List of People With Epilepsy - Retrospective Diagnosis

Retrospective Diagnosis

The following people were not diagnosed with epilepsy during their lifetime. A retrospective diagnosis is speculative and, as detailed below, can be wrong.

Name Life Comments Reference
Socrates 470–399 BC Ancient Greek philosopher. It is speculated that his daimonion was a simple partial seizure and that he had temporal lobe epilepsy.

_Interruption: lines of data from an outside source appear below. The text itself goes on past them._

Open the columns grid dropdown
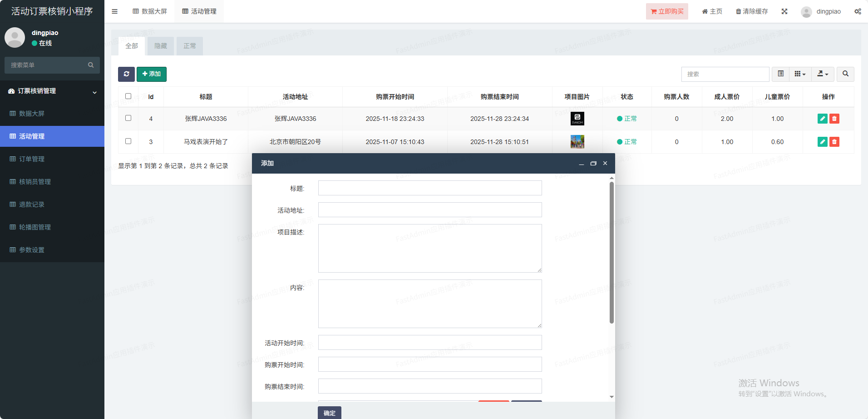Image resolution: width=868 pixels, height=419 pixels. (800, 74)
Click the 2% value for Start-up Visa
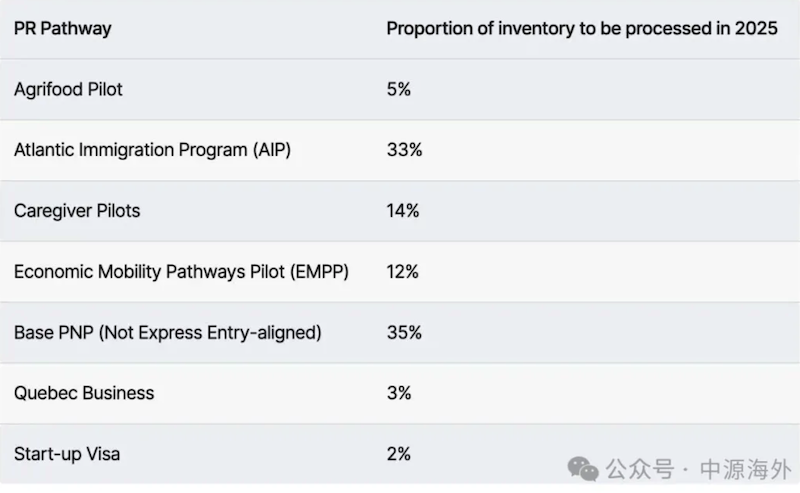 398,454
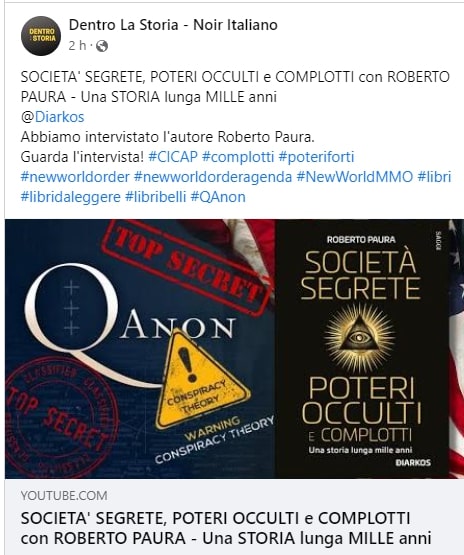Open the video title link below preview
464x555 pixels.
click(226, 528)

Julius Caesar 100–44 BC Roman military and political leader. He had four documented episodes of what were probably complex partial seizures. He may additionally have had absence seizures in his youth. There is family history of epilepsy amongst his ancestors and descendants. The earliest accounts of these seizures were made by the biographer Suetonius who was born after Caesar's death.

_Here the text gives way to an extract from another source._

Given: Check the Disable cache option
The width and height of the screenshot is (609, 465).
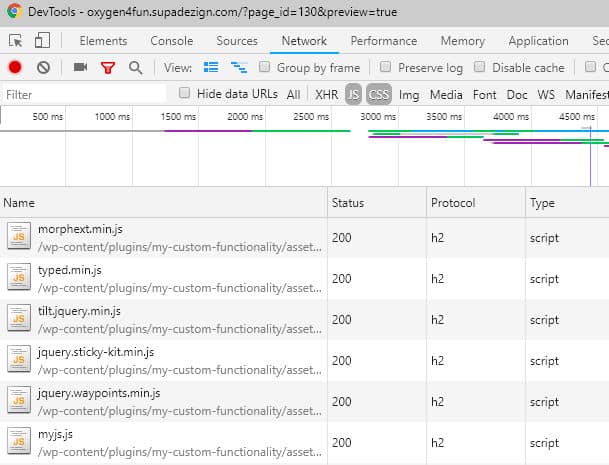Looking at the screenshot, I should click(480, 67).
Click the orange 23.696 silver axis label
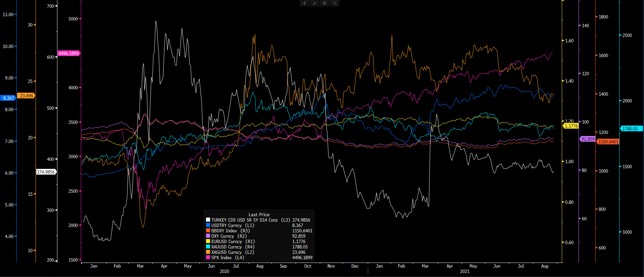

Elizabeth Monroe 1768–1830 The wife of James Monroe, fifth President of the United States. Some historians believe her illness was epilepsy. She is reported to have been prone to convulsions and was once seriously burnt after falling into a fireplace.
Napoleon I of France 1769–1821 French military leader and emperor. A paper by William Osler in 1903 stated, "The slow pulse of Napoleon rests upon tradition; it has been suggested that his epilepsy and attacks of apathy may have been associated features in a chronic form of Stokes-Adams disease", which implies the seizures were not epileptic in origin. However, in 2003, John Hughes concluded that Napoleon had both psychogenic attacks due to stress and epileptic seizures due to chronic uremia from a severe urethral stricture caused by gonorrhea.

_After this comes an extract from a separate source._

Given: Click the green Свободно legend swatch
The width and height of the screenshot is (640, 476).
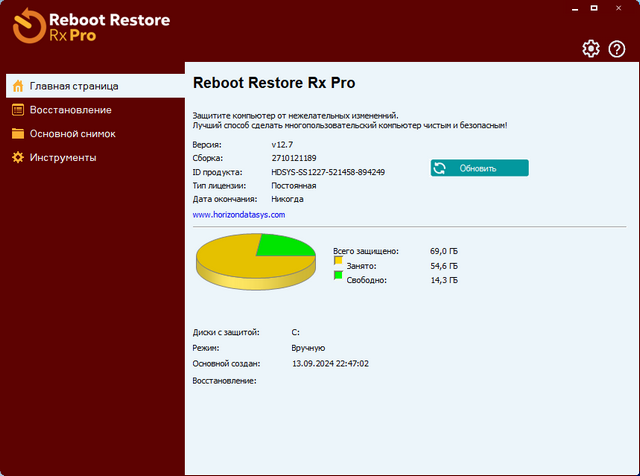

Harriet Tubman 1820-22 – 1913 An African-American abolitionist. Developed what was probably epilepsy as a result of a head injury.
George Gershwin 1898–1937 American composer. The first symptoms of his glioblastoma multiforme tumor were probably olfactory-uncinate simple partial seizures. He noticed the smell of burnt rubber at the same time as dizziness or, occasionally, brief blackouts. His condition deteriorated and he died six months later, despite surgery to remove the tumor.
Philip K. Dick 1928–1982 A science fiction writer. One biographer suggests temporal lobe epilepsy as a possible cause of his visions, but also regards such speculation as futile and unverifiable.